As an example, a large study looking at IVF cycle cancellation rates yielded the following results. If the cycle day 3 FSH was less than 15, only 5% of the cycles had to be canceled.
If the FSH was less than 20 – 10% were canceled; less than 25 – 20% cancellation rate; and if the FSH was over 30, 40% of the cycles had to be canceled.
This particular study did not mention pregnancy rates even in those cycles with elevated FSH levels that were not canceled. However, other studies have definitely shown that the higher the FSH, the lower the pregnancy rate.
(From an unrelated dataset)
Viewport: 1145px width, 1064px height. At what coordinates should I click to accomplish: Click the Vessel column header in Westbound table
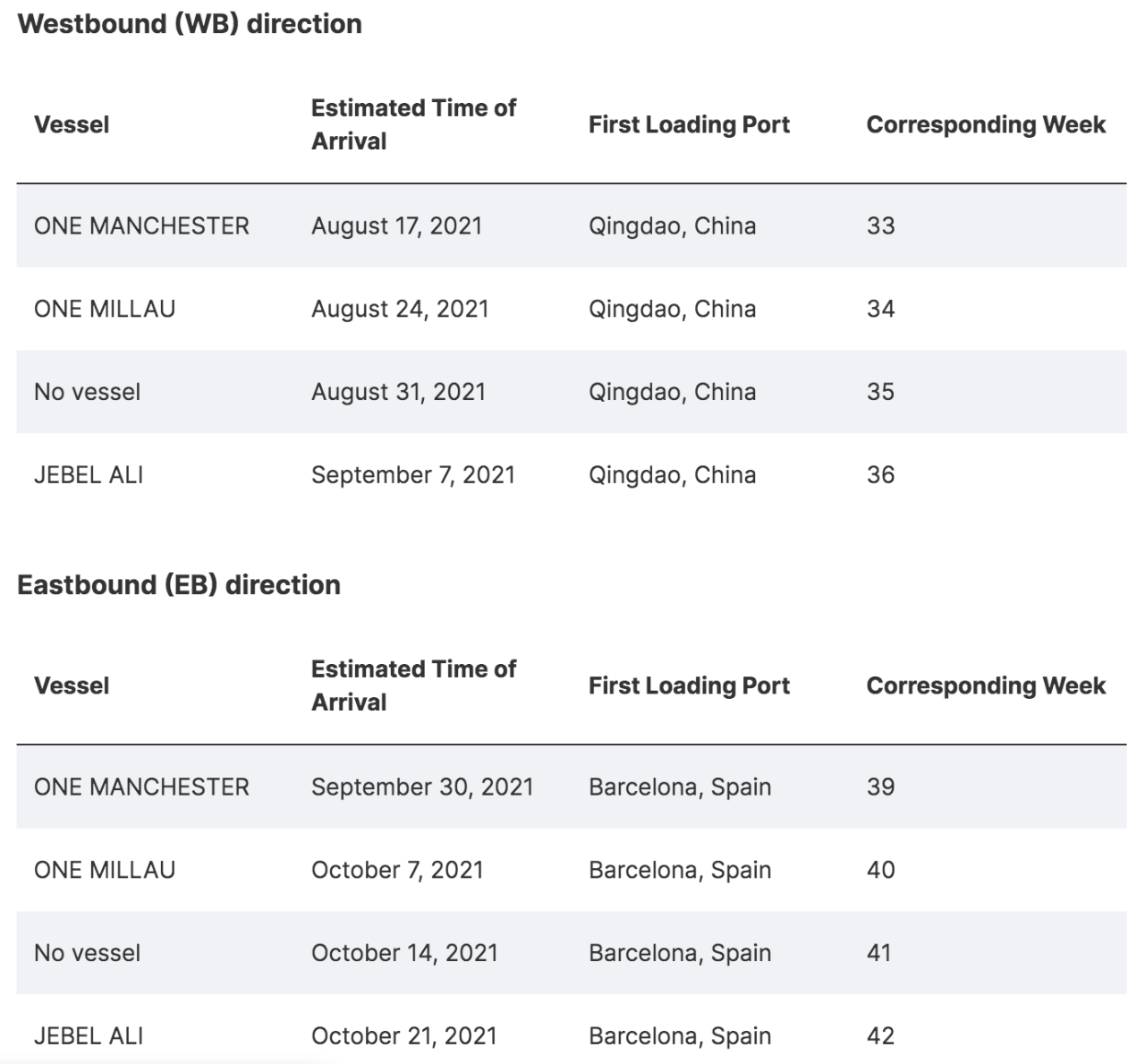72,124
These studies also point out one other trap for the unwary – namely, that most of them deal with IVF. There are not that many studies looking at pregnancy rates in women going through standard infertility treatments such as Clomiphene/IUI or Gonadotropin/IUI. Nonetheless, what few studies are available, combined with common sense, suggests that the higher the FSH, the less likely the woman is to become pregnant.
Nonetheless, since there will be women who do conceive even when the numbers say they shouldn’t, we would never arbitrarily deny therapy unless the numbers clearly indicated menopause. However, women with diminished ovarian reserve must understand that their chances of becoming pregnant are certainly less than those of women whose ovaries appear to be functioning normally.